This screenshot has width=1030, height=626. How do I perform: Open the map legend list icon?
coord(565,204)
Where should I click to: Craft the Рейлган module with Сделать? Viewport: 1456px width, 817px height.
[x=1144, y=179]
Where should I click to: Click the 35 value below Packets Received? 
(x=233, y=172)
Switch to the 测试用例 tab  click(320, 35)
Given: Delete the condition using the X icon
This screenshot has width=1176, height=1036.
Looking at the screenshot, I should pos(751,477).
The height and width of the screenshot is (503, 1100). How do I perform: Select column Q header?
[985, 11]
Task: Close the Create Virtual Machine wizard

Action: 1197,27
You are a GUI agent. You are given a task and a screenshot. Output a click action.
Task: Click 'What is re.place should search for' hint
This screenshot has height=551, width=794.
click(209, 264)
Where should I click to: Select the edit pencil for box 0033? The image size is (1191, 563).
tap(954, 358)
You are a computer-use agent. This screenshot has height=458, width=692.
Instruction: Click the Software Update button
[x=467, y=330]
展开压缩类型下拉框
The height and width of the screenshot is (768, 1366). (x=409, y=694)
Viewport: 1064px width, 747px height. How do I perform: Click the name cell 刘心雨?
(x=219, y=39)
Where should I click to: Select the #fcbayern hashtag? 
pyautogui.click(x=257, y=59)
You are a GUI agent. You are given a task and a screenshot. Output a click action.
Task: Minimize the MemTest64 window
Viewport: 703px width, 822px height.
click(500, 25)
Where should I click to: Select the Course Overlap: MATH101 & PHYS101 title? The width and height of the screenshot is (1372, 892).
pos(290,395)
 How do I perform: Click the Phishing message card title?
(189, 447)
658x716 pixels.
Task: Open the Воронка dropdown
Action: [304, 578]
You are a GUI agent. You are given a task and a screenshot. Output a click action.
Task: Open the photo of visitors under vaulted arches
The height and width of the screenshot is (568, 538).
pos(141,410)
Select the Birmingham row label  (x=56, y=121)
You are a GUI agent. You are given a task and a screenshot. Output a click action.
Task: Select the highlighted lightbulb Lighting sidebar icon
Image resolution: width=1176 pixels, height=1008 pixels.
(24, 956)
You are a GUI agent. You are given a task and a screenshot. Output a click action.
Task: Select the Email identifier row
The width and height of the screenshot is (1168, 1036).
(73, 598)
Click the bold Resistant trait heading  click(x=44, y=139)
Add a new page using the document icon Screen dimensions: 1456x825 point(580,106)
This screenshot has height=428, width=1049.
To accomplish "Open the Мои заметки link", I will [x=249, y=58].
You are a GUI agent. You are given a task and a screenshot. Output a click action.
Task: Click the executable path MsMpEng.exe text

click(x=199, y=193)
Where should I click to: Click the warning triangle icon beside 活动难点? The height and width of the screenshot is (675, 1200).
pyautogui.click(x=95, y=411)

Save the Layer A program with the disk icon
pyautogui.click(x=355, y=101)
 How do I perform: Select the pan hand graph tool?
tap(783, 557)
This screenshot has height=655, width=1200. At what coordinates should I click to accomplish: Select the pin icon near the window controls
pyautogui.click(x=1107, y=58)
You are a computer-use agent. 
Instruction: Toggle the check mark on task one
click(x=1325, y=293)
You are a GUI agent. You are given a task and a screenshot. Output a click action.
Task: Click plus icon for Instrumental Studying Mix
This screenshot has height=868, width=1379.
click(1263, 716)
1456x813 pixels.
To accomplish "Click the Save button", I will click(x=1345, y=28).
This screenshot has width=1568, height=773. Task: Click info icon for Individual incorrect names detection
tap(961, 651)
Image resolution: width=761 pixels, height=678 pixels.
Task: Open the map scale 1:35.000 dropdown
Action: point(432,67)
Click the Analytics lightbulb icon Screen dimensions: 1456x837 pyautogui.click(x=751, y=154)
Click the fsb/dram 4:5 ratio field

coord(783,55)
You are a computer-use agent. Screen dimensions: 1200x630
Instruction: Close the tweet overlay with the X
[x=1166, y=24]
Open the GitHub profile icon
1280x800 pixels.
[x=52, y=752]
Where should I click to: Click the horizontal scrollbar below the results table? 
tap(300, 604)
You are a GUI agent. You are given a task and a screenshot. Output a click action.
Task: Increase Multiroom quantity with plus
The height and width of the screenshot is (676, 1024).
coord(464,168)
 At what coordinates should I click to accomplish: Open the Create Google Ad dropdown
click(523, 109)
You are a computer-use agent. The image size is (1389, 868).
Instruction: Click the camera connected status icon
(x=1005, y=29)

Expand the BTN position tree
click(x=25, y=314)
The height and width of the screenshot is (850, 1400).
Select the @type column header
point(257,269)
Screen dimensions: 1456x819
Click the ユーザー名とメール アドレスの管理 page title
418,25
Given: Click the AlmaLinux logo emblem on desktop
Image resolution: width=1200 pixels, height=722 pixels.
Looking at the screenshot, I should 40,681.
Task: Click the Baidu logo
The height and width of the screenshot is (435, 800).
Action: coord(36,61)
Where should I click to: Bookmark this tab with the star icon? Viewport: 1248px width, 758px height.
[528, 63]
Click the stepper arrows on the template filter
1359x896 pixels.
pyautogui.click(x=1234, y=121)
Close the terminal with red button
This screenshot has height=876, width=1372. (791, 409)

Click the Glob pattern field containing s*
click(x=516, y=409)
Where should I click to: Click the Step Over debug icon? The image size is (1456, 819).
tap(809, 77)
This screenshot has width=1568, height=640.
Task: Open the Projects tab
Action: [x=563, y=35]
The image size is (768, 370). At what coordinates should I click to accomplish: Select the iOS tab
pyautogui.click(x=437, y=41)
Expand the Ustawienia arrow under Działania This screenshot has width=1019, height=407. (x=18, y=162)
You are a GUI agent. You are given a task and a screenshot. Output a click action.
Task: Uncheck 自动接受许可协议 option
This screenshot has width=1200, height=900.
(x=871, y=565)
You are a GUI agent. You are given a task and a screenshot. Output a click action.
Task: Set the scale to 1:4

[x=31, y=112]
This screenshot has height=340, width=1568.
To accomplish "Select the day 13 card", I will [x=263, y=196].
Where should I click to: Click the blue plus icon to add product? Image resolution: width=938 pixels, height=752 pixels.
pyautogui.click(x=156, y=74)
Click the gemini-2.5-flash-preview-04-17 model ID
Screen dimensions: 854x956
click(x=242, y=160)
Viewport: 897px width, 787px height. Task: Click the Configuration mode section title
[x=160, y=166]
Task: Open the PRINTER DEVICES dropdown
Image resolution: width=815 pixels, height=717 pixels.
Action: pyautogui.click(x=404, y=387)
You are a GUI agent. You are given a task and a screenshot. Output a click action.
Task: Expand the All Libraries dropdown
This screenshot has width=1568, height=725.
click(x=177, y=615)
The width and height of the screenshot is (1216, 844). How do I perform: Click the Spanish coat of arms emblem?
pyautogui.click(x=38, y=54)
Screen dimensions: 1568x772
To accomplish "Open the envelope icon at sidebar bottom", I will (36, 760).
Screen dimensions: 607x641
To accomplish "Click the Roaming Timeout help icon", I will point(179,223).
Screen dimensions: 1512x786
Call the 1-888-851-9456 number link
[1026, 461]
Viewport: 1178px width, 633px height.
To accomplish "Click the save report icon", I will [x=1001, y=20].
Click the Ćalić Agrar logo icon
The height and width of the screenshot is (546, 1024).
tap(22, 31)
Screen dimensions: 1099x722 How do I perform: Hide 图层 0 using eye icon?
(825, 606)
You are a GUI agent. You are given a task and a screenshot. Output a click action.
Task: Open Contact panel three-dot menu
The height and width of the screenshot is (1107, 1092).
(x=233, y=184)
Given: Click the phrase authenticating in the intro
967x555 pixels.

Exercise details. Write out every line of the listing above verbatim.

Solution for this exercise.
This screenshot has width=1030, height=626. How do I perform: Open the map legend list icon?
coord(565,204)
Where should I click to: Craft the Рейлган module with Сделать? Viewport: 1456px width, 817px height.
[x=1144, y=179]
Where should I click to: Click the 35 value below Packets Received? 
(x=233, y=172)
Switch to the 测试用例 tab  click(320, 35)
Given: Delete the condition using the X icon
This screenshot has width=1176, height=1036.
Looking at the screenshot, I should pos(751,477).
The height and width of the screenshot is (503, 1100). How do I perform: Select column Q header?
[985, 11]
Task: Close the Create Virtual Machine wizard

Action: 1197,27
You are a GUI agent. You are given a task and a screenshot. Output a click action.
Task: Click 'What is re.place should search for' hint
This screenshot has height=551, width=794.
click(209, 264)
Where should I click to: Select the edit pencil for box 0033? The image size is (1191, 563).
tap(954, 358)
You are a computer-use agent. This screenshot has height=458, width=692.
Instruction: Click the Software Update button
[x=467, y=330]
展开压缩类型下拉框
The height and width of the screenshot is (768, 1366). (x=409, y=694)
Viewport: 1064px width, 747px height. How do I perform: Click the name cell 刘心雨?
(x=219, y=39)
Where should I click to: Select the #fcbayern hashtag? 
pyautogui.click(x=257, y=59)
You are a GUI agent. You are given a task and a screenshot. Output a click action.
Task: Minimize the MemTest64 window
Viewport: 703px width, 822px height.
click(500, 25)
Where should I click to: Select the Course Overlap: MATH101 & PHYS101 title? The width and height of the screenshot is (1372, 892).
pos(290,395)
 How do I perform: Click the Phishing message card title?
(189, 447)
658x716 pixels.
Task: Open the Воронка dropdown
Action: [304, 578]
You are a GUI agent. You are given a task and a screenshot. Output a click action.
Task: Open the photo of visitors under vaulted arches
The height and width of the screenshot is (568, 538).
pos(141,410)
Select the Birmingham row label  (x=56, y=121)
You are a GUI agent. You are given a task and a screenshot. Output a click action.
Task: Select the highlighted lightbulb Lighting sidebar icon
Image resolution: width=1176 pixels, height=1008 pixels.
(24, 956)
You are a GUI agent. You are given a task and a screenshot. Output a click action.
Task: Select the Email identifier row
The width and height of the screenshot is (1168, 1036).
(73, 598)
Click the bold Resistant trait heading  click(x=44, y=139)
Add a new page using the document icon Screen dimensions: 1456x825 point(580,106)
This screenshot has height=428, width=1049.
To accomplish "Open the Мои заметки link", I will [x=249, y=58].
You are a GUI agent. You are given a task and a screenshot. Output a click action.
Task: Click the executable path MsMpEng.exe text

click(x=199, y=193)
Where should I click to: Click the warning triangle icon beside 活动难点? The height and width of the screenshot is (675, 1200).
pyautogui.click(x=95, y=411)

Save the Layer A program with the disk icon
pyautogui.click(x=355, y=101)
 How do I perform: Select the pan hand graph tool?
tap(783, 557)
This screenshot has height=655, width=1200. At what coordinates should I click to accomplish: Select the pin icon near the window controls
pyautogui.click(x=1107, y=58)
You are a computer-use agent. 
Instruction: Toggle the check mark on task one
click(x=1325, y=293)
You are a GUI agent. You are given a task and a screenshot. Output a click action.
Task: Click plus icon for Instrumental Studying Mix
This screenshot has height=868, width=1379.
click(1263, 716)
1456x813 pixels.
To accomplish "Click the Save button", I will click(x=1345, y=28).
This screenshot has width=1568, height=773. Task: Click info icon for Individual incorrect names detection
tap(961, 651)
Image resolution: width=761 pixels, height=678 pixels.
Task: Open the map scale 1:35.000 dropdown
Action: point(432,67)
Click the Analytics lightbulb icon Screen dimensions: 1456x837 pyautogui.click(x=751, y=154)
Click the fsb/dram 4:5 ratio field

coord(783,55)
You are a computer-use agent. Screen dimensions: 1200x630
Instruction: Close the tweet overlay with the X
[x=1166, y=24]
Open the GitHub profile icon
1280x800 pixels.
[x=52, y=752]
Where should I click to: Click the horizontal scrollbar below the results table? 
tap(300, 604)
You are a GUI agent. You are given a task and a screenshot. Output a click action.
Task: Increase Multiroom quantity with plus
The height and width of the screenshot is (676, 1024).
coord(464,168)
 At what coordinates should I click to accomplish: Open the Create Google Ad dropdown
click(523, 109)
You are a computer-use agent. The image size is (1389, 868).
Instruction: Click the camera connected status icon
(x=1005, y=29)

Expand the BTN position tree
click(x=25, y=314)
The height and width of the screenshot is (850, 1400).
Select the @type column header
point(257,269)
Screen dimensions: 1456x819
Click the ユーザー名とメール アドレスの管理 page title
418,25
Given: Click the AlmaLinux logo emblem on desktop
Image resolution: width=1200 pixels, height=722 pixels.
Looking at the screenshot, I should 40,681.
Task: Click the Baidu logo
The height and width of the screenshot is (435, 800).
Action: coord(36,61)
Where should I click to: Bookmark this tab with the star icon? Viewport: 1248px width, 758px height.
[528, 63]
Click the stepper arrows on the template filter
1359x896 pixels.
pyautogui.click(x=1234, y=121)
Close the terminal with red button
This screenshot has height=876, width=1372. (791, 409)

Click the Glob pattern field containing s*
click(x=516, y=409)
Where should I click to: Click the Step Over debug icon? The image size is (1456, 819).
tap(809, 77)
This screenshot has width=1568, height=640.
Task: Open the Projects tab
Action: [x=563, y=35]
The image size is (768, 370). At what coordinates should I click to accomplish: Select the iOS tab
pyautogui.click(x=437, y=41)
Expand the Ustawienia arrow under Działania This screenshot has width=1019, height=407. (x=18, y=162)
You are a GUI agent. You are given a task and a screenshot. Output a click action.
Task: Uncheck 自动接受许可协议 option
This screenshot has width=1200, height=900.
(x=871, y=565)
You are a GUI agent. You are given a task and a screenshot. Output a click action.
Task: Set the scale to 1:4

[x=31, y=112]
This screenshot has height=340, width=1568.
To accomplish "Select the day 13 card", I will [x=263, y=196].
Where should I click to: Click the blue plus icon to add product? Image resolution: width=938 pixels, height=752 pixels.
pyautogui.click(x=156, y=74)
Click the gemini-2.5-flash-preview-04-17 model ID
Screen dimensions: 854x956
click(x=242, y=160)
Viewport: 897px width, 787px height. Task: Click the Configuration mode section title
[x=160, y=166]
Task: Open the PRINTER DEVICES dropdown
Image resolution: width=815 pixels, height=717 pixels.
Action: pyautogui.click(x=404, y=387)
You are a GUI agent. You are given a task and a screenshot. Output a click action.
Task: Expand the All Libraries dropdown
This screenshot has width=1568, height=725.
click(x=177, y=615)
The width and height of the screenshot is (1216, 844). How do I perform: Click the Spanish coat of arms emblem?
pyautogui.click(x=38, y=54)
Screen dimensions: 1568x772
To accomplish "Open the envelope icon at sidebar bottom", I will (36, 760).
Screen dimensions: 607x641
To accomplish "Click the Roaming Timeout help icon", I will point(179,223).
Screen dimensions: 1512x786
Call the 1-888-851-9456 number link
[1026, 461]
Viewport: 1178px width, 633px height.
To accomplish "Click the save report icon", I will [x=1001, y=20].
Click the Ćalić Agrar logo icon
The height and width of the screenshot is (546, 1024).
tap(22, 31)
Screen dimensions: 1099x722 How do I perform: Hide 图层 0 using eye icon?
(825, 606)
You are a GUI agent. You are given a task and a screenshot. Output a click action.
Task: Open Contact panel three-dot menu
The height and width of the screenshot is (1107, 1092).
(x=233, y=184)
Given: Click the phrase authenticating in the intro
967x555 pixels.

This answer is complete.